Così pure è necessario che la Chiesa continui a essere la casa naturale dello sport. Qui parliamo di quel rapporto storico che necessita di essere rivitalizzato, per cui molte parrocchie ospitano grandi o piccole realtà e strutture sportive. L’esistente – che ha valore per il fatto stesso di esserci – deve essere rinnovato nella visione e nella progettualità, prima che nella cura degli edifici. Ospitare lo sport significa giocarsi sul piano progettuale, inserendo la pratica sportiva nel progetto pastorale della Comunità, curando che vi sia dialogo e comunicazione tra operatori pastorali e operatori sportivi. Ospitare lo sport significa fare squadra con lo sport, nel proprio oratorio e nella propria parrocchia. Consapevoli che tutti stiamo giocando la partita dell’educare.
Armonia personale
Il documento sottolinea ampiamente l’efficacia educativa dello sport. Si richiama l’espressione autorevole di san Giovanni Paolo II, il quale descrive lo sport come «una forma di ginnastica del corpo e dello spirito» (discorso alla delegazione di dirigenti e giocatori dell’Ac Milan, 12 maggio 1979).

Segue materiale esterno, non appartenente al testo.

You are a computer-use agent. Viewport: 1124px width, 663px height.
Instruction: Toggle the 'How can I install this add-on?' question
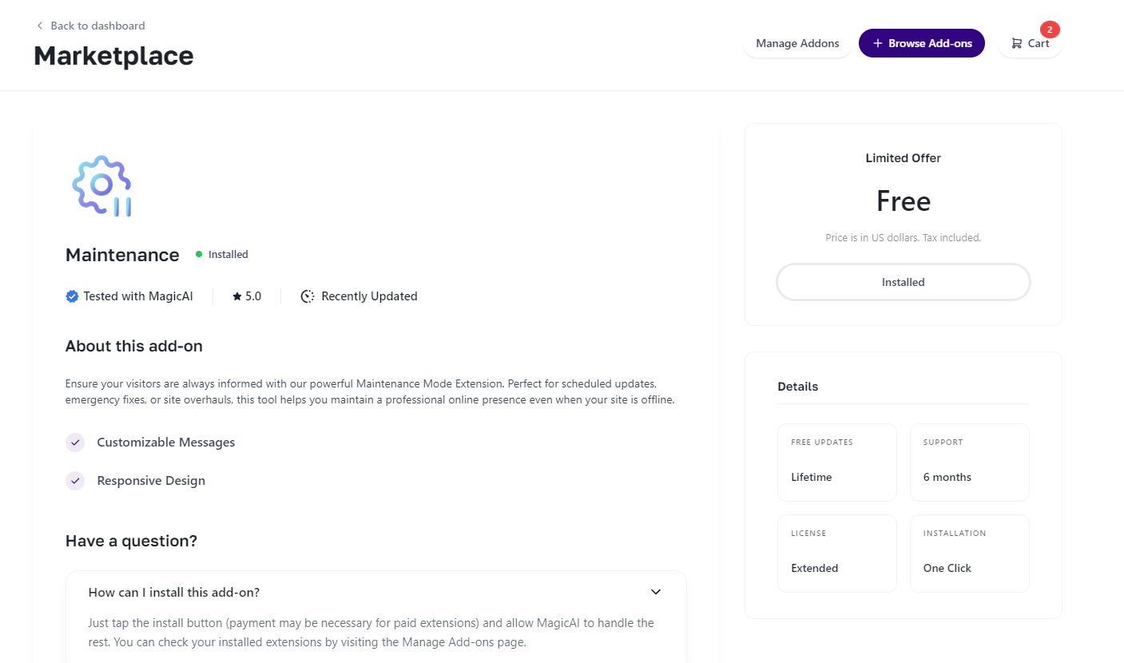click(174, 592)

In un contesto sociale che esaspera la cura per il corpo nella sua dimensione unicamente estetica, l’esperienza sportiva ci aiuta a recuperare l’unità di tutte le dimensioni umane. Ogni pratica sportiva si basa certamente sulla potenza del corpo. Un corpo allenato, sano, curato. Ma i muscoli non bastano. Come non basta la tecnica e la tattica. Ci vuole passione. Ci vuole cuore. Ci vuole educazione della volontà. Ci si gioca veramente quando ci si mette l’anima. In questo senso lo sport è alleato dell’educazione e della vita. Sport, educazione e vita giocano nella stessa squadra.
Armonia sociale
Infine, lo sport è capace di creare coesione sociale. Qui ci piace sottolineare lo sport nella sua dimensione di pratica collettiva, come anche dell’adesione e del riconoscimento pubblico. La squadra e la tifoseria, l’atleta e i suoi tifosi, sono gli ingredienti di un’esperienza che diffonde benessere e armonia anche nella società.
Che il desiderio espresso nel documento «Dare il meglio di sé» possa essere accolto e condiviso da tutti, nei livelli grandi e piccoli del vissuto ecclesiale, e che molti si adoperino a tradurlo in realtà.